戸塚章介 (元東京都労働委員会労働者委員)東電の企業年金減額は重大な労働契約違反 11/11/30

[明日へのうた]より転載

 東電が「原発事故の賠償のため」という理由で企業年金の減額を打ち出した。既に東電OBのもとに「企業年金制度の見直し」なる文書が送付されてきているという(東電差別争議の原告らでつくるニュース『電力東京連絡会』による)。連絡会は「原子力賠償はこれまで大儲けした大株主に負担させよ」「『特別事業計画』で労働者に犠牲を強いるな」と主張している。

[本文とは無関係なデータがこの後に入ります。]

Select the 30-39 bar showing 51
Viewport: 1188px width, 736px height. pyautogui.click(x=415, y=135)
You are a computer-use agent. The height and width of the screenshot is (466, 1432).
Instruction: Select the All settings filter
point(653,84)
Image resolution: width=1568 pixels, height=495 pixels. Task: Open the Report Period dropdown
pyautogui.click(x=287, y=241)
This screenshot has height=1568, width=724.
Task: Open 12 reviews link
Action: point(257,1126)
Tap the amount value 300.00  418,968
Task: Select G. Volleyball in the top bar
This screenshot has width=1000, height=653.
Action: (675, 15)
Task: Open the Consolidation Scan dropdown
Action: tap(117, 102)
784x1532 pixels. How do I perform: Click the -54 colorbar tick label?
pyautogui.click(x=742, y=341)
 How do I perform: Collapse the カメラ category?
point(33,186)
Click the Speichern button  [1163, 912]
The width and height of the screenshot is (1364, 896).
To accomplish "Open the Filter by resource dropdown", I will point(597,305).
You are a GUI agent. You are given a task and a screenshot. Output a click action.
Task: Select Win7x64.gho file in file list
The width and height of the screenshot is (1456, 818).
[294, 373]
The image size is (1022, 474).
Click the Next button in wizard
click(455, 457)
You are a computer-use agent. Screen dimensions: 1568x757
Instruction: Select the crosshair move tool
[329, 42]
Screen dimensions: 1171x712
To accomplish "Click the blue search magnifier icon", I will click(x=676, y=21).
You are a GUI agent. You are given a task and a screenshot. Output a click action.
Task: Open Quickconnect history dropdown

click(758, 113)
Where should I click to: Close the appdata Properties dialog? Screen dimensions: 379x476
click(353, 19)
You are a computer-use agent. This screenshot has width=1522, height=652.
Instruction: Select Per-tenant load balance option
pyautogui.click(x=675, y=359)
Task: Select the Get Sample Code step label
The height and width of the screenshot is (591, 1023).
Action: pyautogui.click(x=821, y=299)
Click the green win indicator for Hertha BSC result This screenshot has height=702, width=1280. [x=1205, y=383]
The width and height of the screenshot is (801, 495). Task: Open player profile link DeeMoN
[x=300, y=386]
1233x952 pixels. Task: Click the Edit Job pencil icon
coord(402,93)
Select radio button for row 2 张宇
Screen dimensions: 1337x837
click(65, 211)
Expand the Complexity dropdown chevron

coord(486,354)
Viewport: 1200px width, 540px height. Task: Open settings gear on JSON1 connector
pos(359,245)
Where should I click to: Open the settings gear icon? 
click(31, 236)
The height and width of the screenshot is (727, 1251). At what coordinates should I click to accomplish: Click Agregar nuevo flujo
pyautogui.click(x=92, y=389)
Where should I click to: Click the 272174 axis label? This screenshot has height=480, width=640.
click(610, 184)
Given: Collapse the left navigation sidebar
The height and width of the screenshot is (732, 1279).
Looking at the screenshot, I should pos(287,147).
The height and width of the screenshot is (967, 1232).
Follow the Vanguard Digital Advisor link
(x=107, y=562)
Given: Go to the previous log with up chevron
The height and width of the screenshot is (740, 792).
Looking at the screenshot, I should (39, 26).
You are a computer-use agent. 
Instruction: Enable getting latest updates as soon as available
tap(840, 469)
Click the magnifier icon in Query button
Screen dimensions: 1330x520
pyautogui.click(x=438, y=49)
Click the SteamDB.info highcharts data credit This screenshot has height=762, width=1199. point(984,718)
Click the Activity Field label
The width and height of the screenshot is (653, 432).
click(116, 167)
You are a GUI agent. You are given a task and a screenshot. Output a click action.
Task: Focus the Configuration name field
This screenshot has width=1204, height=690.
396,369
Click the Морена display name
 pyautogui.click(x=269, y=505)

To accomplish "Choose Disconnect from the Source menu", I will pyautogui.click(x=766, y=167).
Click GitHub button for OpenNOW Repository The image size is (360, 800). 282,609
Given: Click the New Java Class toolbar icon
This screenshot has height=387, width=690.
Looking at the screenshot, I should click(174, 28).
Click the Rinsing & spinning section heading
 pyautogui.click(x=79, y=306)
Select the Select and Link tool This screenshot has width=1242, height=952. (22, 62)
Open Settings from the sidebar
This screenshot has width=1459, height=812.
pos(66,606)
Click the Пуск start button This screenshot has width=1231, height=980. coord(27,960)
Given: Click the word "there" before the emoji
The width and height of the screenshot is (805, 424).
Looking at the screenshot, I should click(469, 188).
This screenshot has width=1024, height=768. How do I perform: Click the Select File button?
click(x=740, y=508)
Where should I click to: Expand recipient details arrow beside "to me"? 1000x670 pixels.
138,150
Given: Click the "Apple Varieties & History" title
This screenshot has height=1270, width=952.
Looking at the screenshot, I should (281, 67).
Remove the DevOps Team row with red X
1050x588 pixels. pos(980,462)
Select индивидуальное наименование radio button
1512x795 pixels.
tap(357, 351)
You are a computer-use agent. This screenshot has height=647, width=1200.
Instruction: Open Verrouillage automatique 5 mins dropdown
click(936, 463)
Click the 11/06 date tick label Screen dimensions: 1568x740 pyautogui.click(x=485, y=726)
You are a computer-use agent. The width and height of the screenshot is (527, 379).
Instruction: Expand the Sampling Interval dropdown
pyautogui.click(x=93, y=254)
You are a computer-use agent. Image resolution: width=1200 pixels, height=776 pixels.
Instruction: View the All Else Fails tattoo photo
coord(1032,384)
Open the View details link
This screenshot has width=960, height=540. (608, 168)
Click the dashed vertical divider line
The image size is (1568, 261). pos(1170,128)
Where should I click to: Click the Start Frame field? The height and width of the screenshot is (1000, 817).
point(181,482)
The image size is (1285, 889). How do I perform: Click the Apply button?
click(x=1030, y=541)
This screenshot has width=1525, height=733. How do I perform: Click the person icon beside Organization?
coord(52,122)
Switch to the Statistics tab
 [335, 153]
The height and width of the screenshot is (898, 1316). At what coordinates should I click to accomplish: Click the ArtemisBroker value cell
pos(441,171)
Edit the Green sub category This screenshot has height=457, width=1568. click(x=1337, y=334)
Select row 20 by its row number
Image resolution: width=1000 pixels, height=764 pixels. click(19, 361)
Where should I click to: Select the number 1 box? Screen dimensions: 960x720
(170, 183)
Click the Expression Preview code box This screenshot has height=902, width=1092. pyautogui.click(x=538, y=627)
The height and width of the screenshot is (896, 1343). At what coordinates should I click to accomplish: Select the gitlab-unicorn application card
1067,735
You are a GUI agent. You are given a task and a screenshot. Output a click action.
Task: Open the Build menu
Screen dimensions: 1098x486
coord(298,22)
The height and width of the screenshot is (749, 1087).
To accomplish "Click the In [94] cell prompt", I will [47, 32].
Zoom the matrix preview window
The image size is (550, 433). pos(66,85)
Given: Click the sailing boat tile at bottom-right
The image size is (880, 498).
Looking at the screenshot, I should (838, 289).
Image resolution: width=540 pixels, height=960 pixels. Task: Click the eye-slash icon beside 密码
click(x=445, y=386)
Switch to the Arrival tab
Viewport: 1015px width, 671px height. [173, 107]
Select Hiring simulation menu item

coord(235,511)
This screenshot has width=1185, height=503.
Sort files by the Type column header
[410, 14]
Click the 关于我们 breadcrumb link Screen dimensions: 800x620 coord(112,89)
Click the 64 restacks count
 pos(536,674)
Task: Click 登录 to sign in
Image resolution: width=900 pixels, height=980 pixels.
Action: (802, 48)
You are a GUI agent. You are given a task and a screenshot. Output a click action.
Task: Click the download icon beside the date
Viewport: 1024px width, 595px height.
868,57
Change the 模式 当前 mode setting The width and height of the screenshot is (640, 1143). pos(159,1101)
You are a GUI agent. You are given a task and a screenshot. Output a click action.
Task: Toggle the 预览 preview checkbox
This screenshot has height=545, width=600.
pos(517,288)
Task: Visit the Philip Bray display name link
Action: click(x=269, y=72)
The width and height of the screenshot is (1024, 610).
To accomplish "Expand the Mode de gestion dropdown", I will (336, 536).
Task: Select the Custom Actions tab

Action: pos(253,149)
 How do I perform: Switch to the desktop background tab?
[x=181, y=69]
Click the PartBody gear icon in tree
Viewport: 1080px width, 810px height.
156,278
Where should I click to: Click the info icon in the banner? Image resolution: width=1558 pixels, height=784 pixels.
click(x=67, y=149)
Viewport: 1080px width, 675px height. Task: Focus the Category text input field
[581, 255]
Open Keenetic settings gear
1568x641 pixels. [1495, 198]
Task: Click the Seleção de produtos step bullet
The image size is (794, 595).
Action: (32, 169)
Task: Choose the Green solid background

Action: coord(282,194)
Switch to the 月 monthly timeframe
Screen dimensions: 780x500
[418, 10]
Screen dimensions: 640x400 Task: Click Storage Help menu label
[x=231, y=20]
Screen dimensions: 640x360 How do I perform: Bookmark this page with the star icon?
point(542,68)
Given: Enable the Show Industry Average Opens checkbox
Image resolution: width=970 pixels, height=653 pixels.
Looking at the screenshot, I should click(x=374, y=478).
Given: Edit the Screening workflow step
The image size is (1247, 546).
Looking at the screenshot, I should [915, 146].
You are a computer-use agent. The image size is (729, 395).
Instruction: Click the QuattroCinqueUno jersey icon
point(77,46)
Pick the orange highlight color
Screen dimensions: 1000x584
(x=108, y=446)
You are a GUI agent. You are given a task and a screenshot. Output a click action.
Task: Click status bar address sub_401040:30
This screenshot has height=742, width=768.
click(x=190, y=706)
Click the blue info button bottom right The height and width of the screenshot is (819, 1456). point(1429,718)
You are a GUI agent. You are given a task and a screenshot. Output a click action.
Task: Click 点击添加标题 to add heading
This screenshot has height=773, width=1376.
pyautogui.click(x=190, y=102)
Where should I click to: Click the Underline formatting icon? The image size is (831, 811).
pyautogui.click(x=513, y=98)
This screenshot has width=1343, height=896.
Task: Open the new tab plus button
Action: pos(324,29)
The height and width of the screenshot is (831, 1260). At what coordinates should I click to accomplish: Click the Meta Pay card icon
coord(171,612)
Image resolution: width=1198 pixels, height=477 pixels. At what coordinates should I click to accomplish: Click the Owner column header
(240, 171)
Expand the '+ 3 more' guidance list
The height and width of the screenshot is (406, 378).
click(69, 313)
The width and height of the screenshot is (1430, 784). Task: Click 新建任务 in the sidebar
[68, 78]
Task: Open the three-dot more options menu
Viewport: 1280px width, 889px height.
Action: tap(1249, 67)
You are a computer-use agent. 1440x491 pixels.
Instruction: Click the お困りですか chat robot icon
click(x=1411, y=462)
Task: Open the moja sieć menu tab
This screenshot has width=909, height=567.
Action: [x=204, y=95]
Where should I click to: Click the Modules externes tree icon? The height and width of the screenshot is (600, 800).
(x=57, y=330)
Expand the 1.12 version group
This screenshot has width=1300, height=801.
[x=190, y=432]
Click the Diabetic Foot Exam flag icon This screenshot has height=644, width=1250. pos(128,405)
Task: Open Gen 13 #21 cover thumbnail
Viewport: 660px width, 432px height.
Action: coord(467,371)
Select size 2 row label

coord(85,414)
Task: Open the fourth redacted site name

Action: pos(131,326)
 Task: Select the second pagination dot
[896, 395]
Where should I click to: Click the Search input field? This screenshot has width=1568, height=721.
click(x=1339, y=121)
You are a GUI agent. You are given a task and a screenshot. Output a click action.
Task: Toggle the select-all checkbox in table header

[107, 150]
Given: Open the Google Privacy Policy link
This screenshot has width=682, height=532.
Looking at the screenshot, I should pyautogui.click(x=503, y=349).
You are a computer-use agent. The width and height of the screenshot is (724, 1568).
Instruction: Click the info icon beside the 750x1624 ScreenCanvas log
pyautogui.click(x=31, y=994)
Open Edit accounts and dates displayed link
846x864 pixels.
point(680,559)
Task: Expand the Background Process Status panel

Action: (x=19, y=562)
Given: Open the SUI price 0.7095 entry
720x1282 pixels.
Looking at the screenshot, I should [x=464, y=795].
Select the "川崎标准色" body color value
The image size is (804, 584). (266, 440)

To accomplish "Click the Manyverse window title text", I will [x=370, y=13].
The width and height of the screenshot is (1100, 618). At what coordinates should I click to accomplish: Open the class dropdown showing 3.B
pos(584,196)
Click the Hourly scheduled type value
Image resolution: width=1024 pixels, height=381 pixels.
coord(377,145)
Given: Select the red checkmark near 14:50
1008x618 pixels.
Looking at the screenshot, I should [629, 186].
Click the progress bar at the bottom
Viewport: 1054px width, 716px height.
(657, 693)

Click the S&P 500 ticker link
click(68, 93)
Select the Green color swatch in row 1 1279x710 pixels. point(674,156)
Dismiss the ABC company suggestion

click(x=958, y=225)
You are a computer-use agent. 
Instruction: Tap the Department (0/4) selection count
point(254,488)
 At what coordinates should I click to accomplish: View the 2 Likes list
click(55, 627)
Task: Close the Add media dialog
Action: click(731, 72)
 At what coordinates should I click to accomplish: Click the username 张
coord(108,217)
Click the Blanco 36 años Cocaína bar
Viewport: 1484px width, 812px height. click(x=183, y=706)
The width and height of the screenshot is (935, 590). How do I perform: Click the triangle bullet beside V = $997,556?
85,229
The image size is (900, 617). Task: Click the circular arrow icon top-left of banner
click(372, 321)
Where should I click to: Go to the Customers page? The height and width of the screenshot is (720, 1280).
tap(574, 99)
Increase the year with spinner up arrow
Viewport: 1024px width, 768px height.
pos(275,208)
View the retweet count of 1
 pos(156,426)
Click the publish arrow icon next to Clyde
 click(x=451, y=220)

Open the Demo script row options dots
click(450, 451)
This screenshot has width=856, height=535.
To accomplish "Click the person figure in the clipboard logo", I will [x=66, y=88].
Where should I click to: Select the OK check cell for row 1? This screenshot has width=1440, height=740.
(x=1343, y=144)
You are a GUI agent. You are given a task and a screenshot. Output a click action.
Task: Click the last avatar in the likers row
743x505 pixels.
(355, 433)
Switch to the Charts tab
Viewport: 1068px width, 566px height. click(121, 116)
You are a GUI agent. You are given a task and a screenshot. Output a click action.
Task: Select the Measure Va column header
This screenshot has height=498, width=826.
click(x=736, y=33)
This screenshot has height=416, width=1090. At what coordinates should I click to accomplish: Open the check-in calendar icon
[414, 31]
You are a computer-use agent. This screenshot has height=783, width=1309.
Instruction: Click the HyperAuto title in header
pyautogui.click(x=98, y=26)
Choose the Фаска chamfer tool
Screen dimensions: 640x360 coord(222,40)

 「特別事業計画」とは、政府の「東京電力に関する経営・財務委員会」報告を受けて東電が原子力損害賠償機構と共同で作成したもの。賠償を果たすため「歯止めのない合理化」をすすめる内容となっている。企業年金削減はその一環で、東電西澤社長は「基本的なスタンスとして民間会社とし、合理化・リストラをやり尽くす。そのためには人件費も聖域ではない」と言明している。

 ところでこの「特別事業計画」は超法規的なもの、まるで戦後のマッカーサー指令みたいなものだ。前記「東京連絡会」ニュースは「人員削減や賃金・企業年金などの労働条件に係わる課題も労働組合には報告のみでの提起です」と指摘する。組合との協議抜きですすめられようとしているのだ。

 これにはさすがの東電労組も「労使交渉の合意を軽視するものであり極めて遺憾」「改革推進チームの徹底管理の下、一方的にすすめられることはこれまでの労使関係の信頼を損なうもの」と問題にしている。その通りだとは思うが、おれに言わせれば「これまでの労使関係(癒着)の当然の帰結」ではないのかな。

 企業年金削減には受給者の3分の2の合意が必要となる。「賠償のため」という錦の御旗に公然と反対するのは勇気の要ることだ。多分組合も反対の方針は立てられないだろう。しかし、企業年金は賃金の後払いの性格を持ち、重要な労働契約事項だと思う。減額反対は当然の要求だ。

 アメリカでGMが倒産しそうになったとき、あの全米自動車労組(UAW)は企業年金と退職者の健康保険制度を守るため断固たたかった。日本では世論の動向などいろんな問題を配慮しなければならないだろうが、契約はあくまで大切にするという欧米の権利意識がいま求められているのではないだろうか。